Python

ctypes-based bindings over the BaseRT C API. Python 3.9+.

Install

cd bindings/python
pip install -e .

Point the bindings at the engine dylib if it isn't in build/:

export BASERT_LIB_PATH=/path/to/build   # dir containing libbaseRT.dylib

Generate text

import baseRT

m = baseRT.Model("models/your-model.base")
print(m.generate_text("The capital of France is", max_tokens=64, temperature=0.7))

Stream tokens

for chunk in m.stream("Explain RoPE in one sentence.", max_tokens=128):
    print(chunk, end="", flush=True)

Lower-level control

tokens = m.encode("Once upon a time")
stats = m.generate(tokens, max_tokens=256, temperature=0.7,
                   top_k=40, top_p=0.9)        # streaming via callback under the hood
print(stats.generated_tokens, stats.prefill_tokens_per_sec)

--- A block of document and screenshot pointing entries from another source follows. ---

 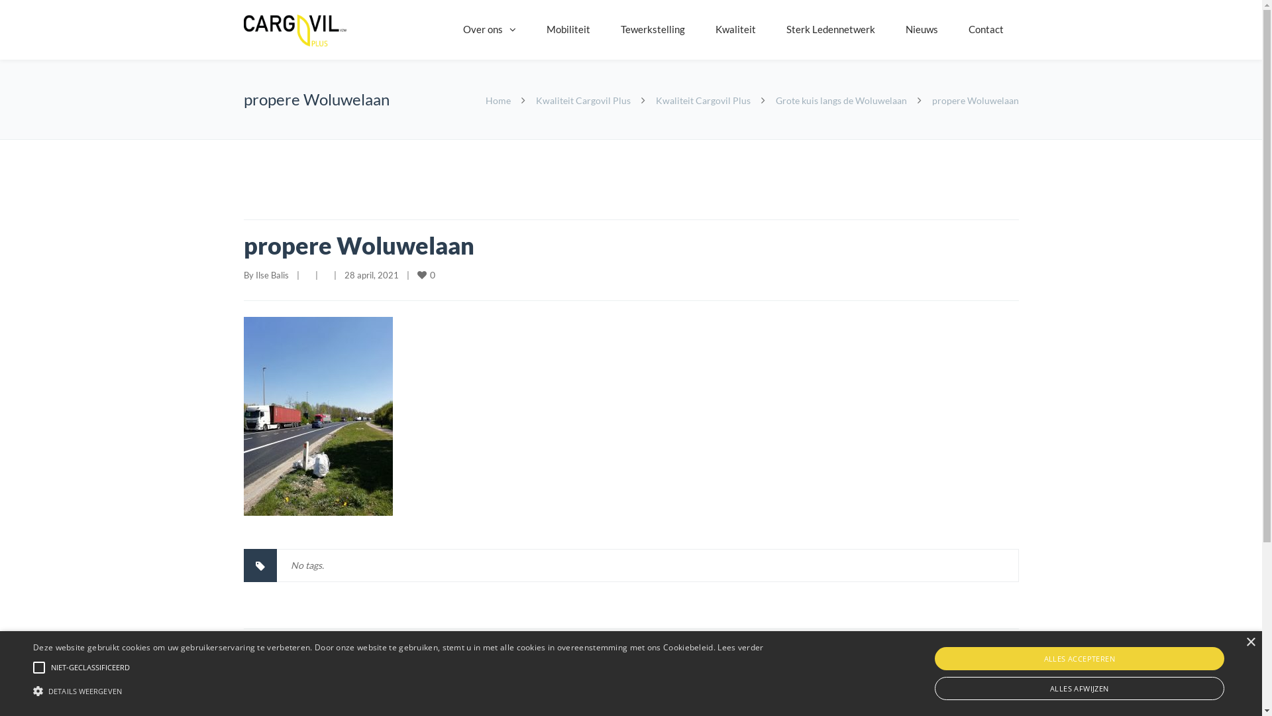 What do you see at coordinates (717, 646) in the screenshot?
I see `'Lees verder'` at bounding box center [717, 646].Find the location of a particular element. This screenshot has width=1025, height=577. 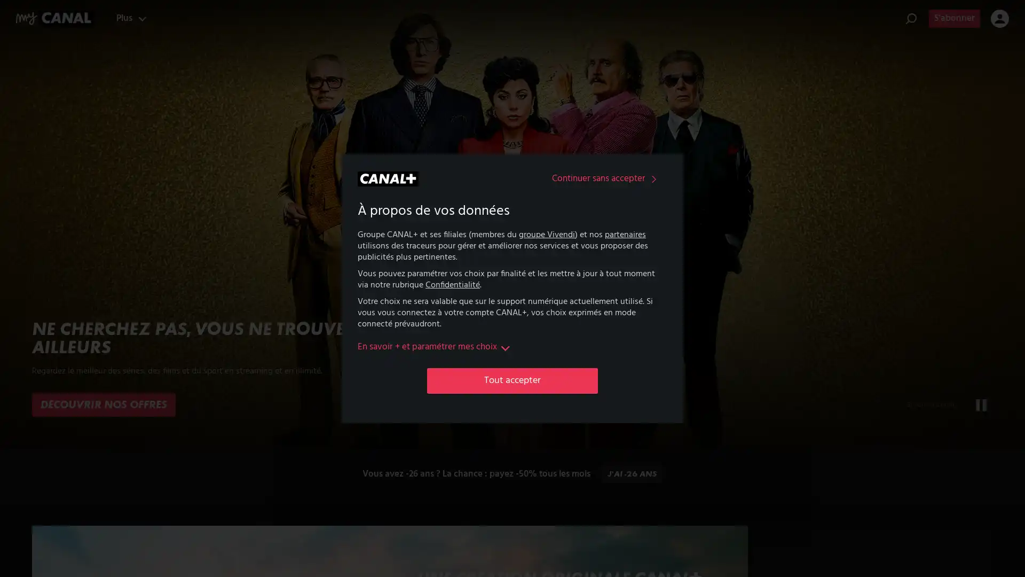

Rechercher is located at coordinates (911, 18).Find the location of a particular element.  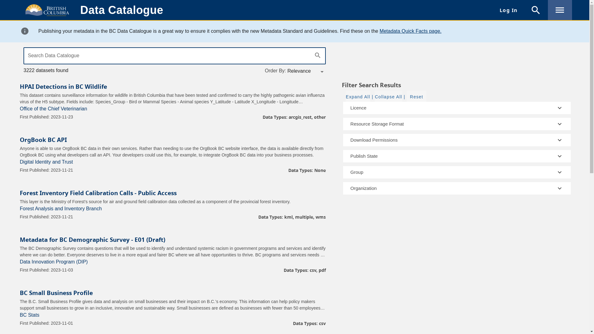

'Metadata Quick Facts page.' is located at coordinates (410, 31).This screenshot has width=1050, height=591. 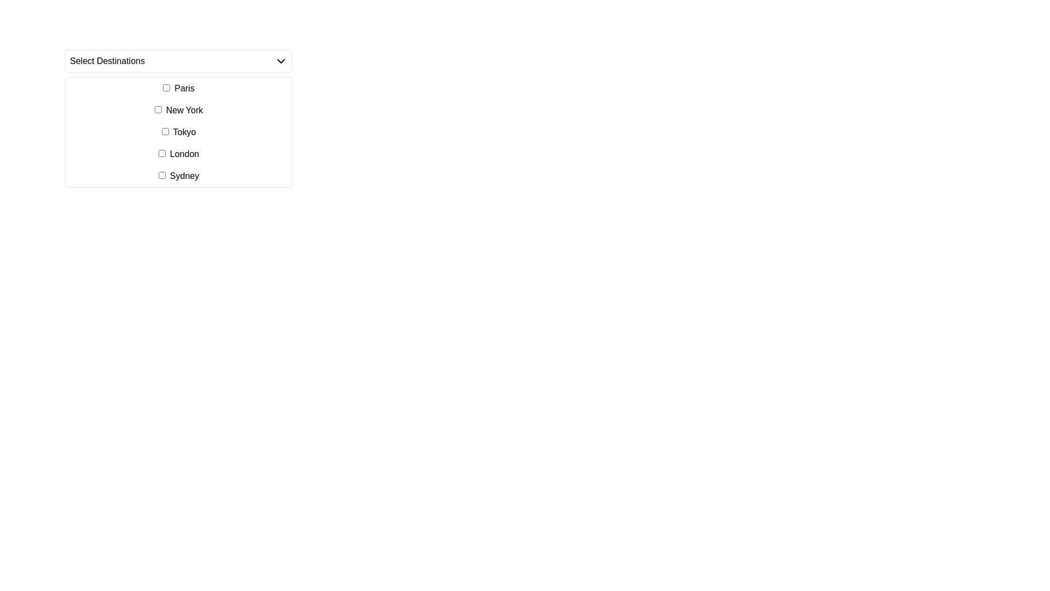 I want to click on the text label 'Sydney', which is styled in a standard font and serves as a label for a checkbox in a dropdown menu, positioned as the fifth option in the list, so click(x=184, y=175).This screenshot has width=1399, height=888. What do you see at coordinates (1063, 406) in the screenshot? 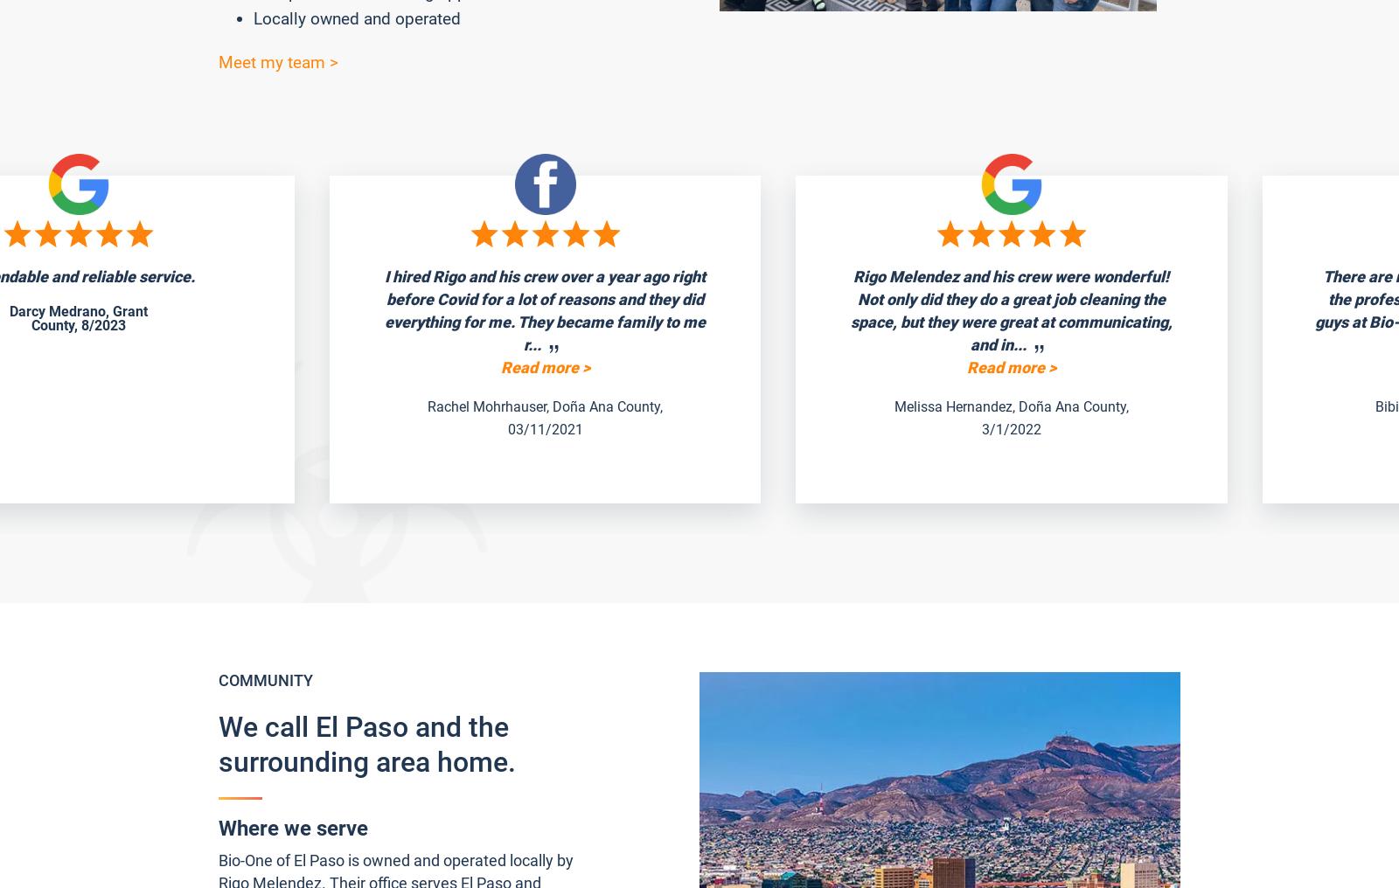
I see `'Bibi Olacio, Grant County, 8/2023'` at bounding box center [1063, 406]. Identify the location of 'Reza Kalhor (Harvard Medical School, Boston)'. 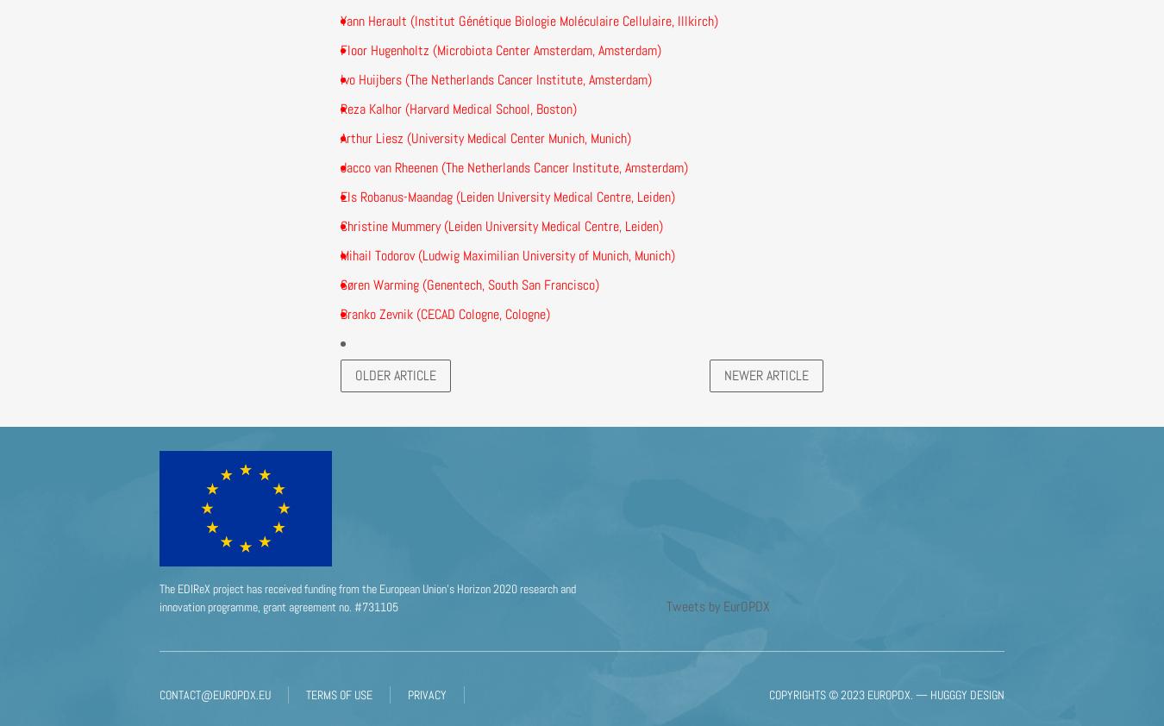
(458, 107).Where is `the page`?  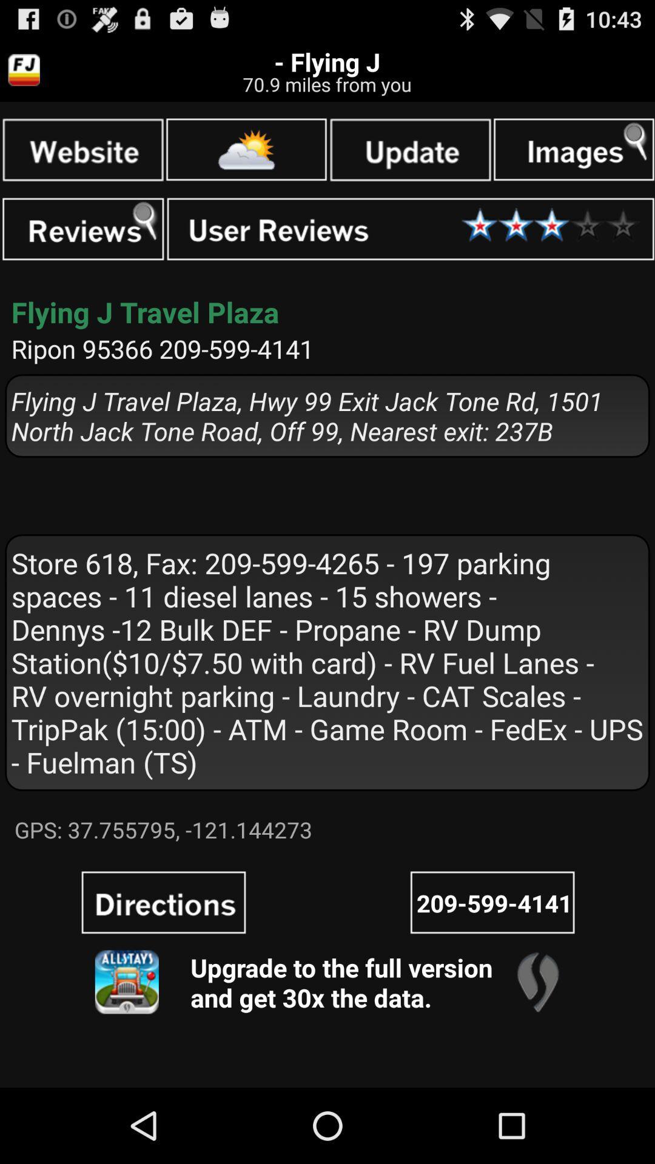 the page is located at coordinates (409, 148).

Other Model methods: config(), memory_bytes(), position(), reset(), decode_token(), prefill() / prefill_image(), decode_step(), embed() / embed_text() / embedding_dim(), format_chat(system, user) / chat_template(), token_count(), tensors(), and transcribe() for Whisper-class models.

Embeddings

m = baseRT.Model("models/embedding-model.base")
vec = m.embed_text("hello world")
print(m.embedding_dim(), len(vec))

Transcription

m = baseRT.Model("models/whisper-base.base")
# pass PCM samples / audio per the transcribe() signature

See bindings/python for the full surface and tests.